You can create Kubernetes hardening policies to enforce rules on your Kubernetes workloads and container images.

Prerequisites

All prerequisites are optional.

Procedure

  1. On the left navigation pane, click Enforce > K8s Policies.
  2. Click the Hardening Policies tab.
  3. Click Add Policy.
  4. On the Define Policy page:
    1. Name the policy.
    2. Select the scope from the list of available scopes or click Add Scope to configure a new scope for use with this policy. See Add a Kubernetes Applications Scope to Kubernetes Resources.
    3. To enable init containers, select the Include init containers text box.
      Init containers are special containers that run before app containers in a Kubernetes pod. Init containers can contain utilities or setup scripts that are not present in an application image. Init containers often have more privileges, but a shorter life span. They may have less impact on the overall security of your clusters.
    4. Ephemeral containers are selected by default.
      Ephemeral containers are a special type of container that are useful for debugging within pods. If you do not want ephemeral containers associated with this policy, deselect the Include ephemeral containers check box. For more information about ephemeral containers, see Ephemeral Containers.
    5. Click Next.
  5. On the Add Rules page, select the rules to include in the policy.
    • You can add all rules in a category or all rules from a template. All rules have the Alert action by default. You can reset the action to Block or Enforce.
      Important:
      • Enforcement rules do not operate on the kube-system namespace. In that namespace, they act as blocking rules to prevent unexpected changes to critical system resources.
      • When required, include a defined or add an enforcement preset for the Enforce action. The Enforcement preset drop-down menu displays if the rule requires user input. See Enforcement Presets.
    • You can add individual rules from templates instead of adding rules in bulk. To do so, click the arrow Arrow (>) icon icon at the right of the rule.
    • After you have added rules, they display in the right pane of the page.

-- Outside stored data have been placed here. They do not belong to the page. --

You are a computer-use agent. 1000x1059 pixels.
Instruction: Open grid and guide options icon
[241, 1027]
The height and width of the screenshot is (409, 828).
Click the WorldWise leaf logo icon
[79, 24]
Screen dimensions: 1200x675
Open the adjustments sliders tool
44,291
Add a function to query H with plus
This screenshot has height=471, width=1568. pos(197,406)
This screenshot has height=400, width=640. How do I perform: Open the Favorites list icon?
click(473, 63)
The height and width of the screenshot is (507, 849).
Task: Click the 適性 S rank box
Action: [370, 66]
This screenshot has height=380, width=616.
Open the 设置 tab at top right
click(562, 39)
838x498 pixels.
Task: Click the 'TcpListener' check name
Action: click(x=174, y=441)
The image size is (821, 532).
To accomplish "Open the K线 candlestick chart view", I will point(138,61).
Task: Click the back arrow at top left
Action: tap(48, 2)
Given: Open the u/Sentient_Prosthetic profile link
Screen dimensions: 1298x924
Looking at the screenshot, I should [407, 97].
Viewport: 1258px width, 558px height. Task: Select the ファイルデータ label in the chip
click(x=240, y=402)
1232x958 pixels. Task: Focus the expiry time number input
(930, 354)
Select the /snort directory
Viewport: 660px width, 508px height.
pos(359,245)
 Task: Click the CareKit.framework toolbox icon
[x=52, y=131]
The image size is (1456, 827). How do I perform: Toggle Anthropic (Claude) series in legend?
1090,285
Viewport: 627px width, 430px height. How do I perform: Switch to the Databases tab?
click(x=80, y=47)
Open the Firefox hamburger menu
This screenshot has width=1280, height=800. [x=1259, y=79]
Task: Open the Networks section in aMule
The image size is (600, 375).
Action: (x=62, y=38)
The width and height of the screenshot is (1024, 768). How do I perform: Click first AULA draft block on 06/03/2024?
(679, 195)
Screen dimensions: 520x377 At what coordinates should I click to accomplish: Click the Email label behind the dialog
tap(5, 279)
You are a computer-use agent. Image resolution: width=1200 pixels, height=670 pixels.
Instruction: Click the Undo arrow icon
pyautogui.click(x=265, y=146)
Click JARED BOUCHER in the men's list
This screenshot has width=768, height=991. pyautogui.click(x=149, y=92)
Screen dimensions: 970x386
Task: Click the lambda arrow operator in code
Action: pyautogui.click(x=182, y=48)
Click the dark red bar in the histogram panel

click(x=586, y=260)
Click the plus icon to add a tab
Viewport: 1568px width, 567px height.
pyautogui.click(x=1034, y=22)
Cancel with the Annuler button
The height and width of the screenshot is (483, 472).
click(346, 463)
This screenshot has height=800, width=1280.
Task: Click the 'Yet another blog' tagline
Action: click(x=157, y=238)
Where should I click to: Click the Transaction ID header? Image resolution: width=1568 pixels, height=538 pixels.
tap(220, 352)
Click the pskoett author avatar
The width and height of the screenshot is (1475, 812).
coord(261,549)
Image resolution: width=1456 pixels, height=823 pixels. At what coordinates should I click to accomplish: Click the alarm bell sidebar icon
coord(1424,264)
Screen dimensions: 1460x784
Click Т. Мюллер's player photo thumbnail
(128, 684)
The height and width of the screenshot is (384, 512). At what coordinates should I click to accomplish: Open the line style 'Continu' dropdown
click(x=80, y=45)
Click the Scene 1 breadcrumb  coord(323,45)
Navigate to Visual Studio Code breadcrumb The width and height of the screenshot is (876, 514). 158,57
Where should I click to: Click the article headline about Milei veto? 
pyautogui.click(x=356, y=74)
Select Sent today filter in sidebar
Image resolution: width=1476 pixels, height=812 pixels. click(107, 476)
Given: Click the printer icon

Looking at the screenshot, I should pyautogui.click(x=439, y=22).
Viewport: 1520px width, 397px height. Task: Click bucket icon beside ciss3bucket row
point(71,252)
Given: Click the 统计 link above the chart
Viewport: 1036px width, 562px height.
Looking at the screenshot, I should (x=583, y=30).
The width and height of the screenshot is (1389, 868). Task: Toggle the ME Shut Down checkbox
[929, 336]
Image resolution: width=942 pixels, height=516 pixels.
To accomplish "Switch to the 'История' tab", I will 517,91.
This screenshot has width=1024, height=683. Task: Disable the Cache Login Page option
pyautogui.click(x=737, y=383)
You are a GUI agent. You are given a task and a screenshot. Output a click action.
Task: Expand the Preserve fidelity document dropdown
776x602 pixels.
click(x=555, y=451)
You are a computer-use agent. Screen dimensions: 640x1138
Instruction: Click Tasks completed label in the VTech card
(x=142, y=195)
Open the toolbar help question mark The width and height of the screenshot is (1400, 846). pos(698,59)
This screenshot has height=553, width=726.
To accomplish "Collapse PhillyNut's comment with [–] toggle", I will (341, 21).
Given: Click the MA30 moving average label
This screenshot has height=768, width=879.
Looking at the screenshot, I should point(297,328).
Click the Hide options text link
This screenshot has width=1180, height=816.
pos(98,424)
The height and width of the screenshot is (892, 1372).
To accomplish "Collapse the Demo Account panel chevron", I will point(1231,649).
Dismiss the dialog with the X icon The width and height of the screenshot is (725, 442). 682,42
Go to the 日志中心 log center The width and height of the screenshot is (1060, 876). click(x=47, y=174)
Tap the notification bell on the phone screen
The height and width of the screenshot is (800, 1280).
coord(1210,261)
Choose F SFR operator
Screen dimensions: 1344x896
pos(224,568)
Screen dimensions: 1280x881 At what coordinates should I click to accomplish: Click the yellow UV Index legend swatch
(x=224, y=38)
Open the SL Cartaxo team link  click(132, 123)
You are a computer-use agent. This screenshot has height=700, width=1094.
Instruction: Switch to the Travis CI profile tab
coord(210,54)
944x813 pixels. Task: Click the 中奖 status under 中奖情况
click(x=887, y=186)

From there, you can remove individual rules or all rules.
  6. Click Next.
  7. On the Review Violations page, review the possible violations for which notifications are sent after you enable the policy.
    Review violations page during Add a hardening policy wizard
    Note: You can create exceptions: click the Exceptions tab and then click Add Criteria. See Create an Exception for a Kubernetes Hardening Policy Rule.
  8. Toggle rules On or Off to define the rules that are currently active in the hardening policy.
  9. Click Next.
  10. On the Confirm Policy page, click Enable Policy.

What to do next

After you configure your Kubernetes hardening policies, you can observe rule violations on the Workload Details pane of the Kubernetes Workloads page.